Another week has passed and it is week 11. Time sure flies when you are struggling. The more I understand about the theme project, the more difficult it seems to be. Unforeseen issues seem to pop-up out of nowhere and without resolving them, it is hard to progress with the project.
First problem was the dataset size – the total filesize for all the datasets amount to around 2.5 TB worth of storage. Without processing the files, we had no way of using them. Furthermore, since we had to run the neural network model online, the dataset size that was allowed is only up to a maximum of 10GB. We had to find ways to shrink and process the data such that it can be uploaded online while retaining crucial features.
Second problem was that there were only 20 samples of data, meaning that we had to train a model using less than 20 samples.
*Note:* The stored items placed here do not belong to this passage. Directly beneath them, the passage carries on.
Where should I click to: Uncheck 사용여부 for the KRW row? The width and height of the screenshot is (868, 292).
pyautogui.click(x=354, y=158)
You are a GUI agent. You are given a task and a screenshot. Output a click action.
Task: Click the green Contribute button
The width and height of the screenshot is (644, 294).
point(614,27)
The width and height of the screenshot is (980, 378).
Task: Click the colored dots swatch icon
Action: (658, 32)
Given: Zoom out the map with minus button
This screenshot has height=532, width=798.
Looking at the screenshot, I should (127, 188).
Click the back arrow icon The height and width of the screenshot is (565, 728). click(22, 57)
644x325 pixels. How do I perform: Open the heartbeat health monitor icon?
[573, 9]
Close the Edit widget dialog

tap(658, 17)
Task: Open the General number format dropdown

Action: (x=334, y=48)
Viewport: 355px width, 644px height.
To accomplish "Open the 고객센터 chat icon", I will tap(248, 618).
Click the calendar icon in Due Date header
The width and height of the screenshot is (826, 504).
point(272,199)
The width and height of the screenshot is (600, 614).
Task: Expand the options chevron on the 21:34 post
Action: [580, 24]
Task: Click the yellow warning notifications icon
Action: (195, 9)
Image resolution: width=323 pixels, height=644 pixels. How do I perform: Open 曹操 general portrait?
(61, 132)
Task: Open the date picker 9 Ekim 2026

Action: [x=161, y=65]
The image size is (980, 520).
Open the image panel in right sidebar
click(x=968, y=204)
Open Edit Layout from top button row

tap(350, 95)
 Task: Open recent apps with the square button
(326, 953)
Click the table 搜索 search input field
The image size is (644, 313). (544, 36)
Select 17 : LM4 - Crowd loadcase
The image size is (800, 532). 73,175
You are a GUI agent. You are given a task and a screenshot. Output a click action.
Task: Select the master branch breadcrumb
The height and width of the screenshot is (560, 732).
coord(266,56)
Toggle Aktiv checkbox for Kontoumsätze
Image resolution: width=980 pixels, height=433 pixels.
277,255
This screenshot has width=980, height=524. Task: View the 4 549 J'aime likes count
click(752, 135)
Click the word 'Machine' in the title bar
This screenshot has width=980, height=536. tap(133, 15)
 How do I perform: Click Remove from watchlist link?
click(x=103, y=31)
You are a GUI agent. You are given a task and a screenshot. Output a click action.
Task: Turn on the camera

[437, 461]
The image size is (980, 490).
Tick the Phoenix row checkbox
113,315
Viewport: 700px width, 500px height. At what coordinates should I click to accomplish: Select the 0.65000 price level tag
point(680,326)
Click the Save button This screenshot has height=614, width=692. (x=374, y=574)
As the model inputs have high dimensionality, it is hard to train the model from scratch with such a small sample size. Therefore, data augmentation is required. We have to find ways to augment and create additional datasets to train the model.
Last but not least – model architecture. Since we had no idea which type of architecture would provide the best result, we had to try a different variety of structures and layers and see which one is the most appropriate for the data. With every run, we had to tweak the number of layers, the number of nodes, the number of epochs, batch sizes… There were so many variables to change, we can only change one at a time.
The whole process took quite some time as we had to wait for the model to train before we are able to obtain the results. Hopefully, we are able to find a suitable model soon.